WORK TO COMPLETE
Collect all lines containing the word "link" from the data.

Source records
==================================================

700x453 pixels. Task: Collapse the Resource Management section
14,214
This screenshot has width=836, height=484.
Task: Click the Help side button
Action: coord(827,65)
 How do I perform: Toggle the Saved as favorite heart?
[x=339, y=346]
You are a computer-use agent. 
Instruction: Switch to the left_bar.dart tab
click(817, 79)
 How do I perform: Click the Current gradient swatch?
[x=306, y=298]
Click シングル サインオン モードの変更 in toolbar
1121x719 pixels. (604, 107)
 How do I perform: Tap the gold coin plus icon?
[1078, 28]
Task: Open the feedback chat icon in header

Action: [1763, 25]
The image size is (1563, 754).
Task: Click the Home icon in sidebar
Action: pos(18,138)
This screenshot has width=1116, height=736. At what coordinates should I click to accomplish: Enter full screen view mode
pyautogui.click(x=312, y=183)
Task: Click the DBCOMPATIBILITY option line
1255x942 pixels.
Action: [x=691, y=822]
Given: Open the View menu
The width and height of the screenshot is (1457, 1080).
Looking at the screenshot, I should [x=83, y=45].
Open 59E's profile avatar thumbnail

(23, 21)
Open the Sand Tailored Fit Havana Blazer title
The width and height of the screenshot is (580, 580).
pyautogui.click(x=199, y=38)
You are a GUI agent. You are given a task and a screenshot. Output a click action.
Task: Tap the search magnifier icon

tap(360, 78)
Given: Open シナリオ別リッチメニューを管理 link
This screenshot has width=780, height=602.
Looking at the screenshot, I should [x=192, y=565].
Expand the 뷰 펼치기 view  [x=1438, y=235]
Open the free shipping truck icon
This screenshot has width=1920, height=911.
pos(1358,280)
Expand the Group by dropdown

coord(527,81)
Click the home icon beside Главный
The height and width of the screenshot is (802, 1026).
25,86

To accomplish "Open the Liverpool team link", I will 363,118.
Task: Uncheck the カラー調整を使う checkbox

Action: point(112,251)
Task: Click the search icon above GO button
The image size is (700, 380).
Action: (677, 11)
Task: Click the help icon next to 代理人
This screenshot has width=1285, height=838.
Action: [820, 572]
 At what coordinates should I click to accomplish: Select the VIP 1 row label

==================================================

EXERCISE RESULT
Given: Open シナリオ別リッチメニューを管理 link
To accomplish "Open the Liverpool team link", I will 363,118.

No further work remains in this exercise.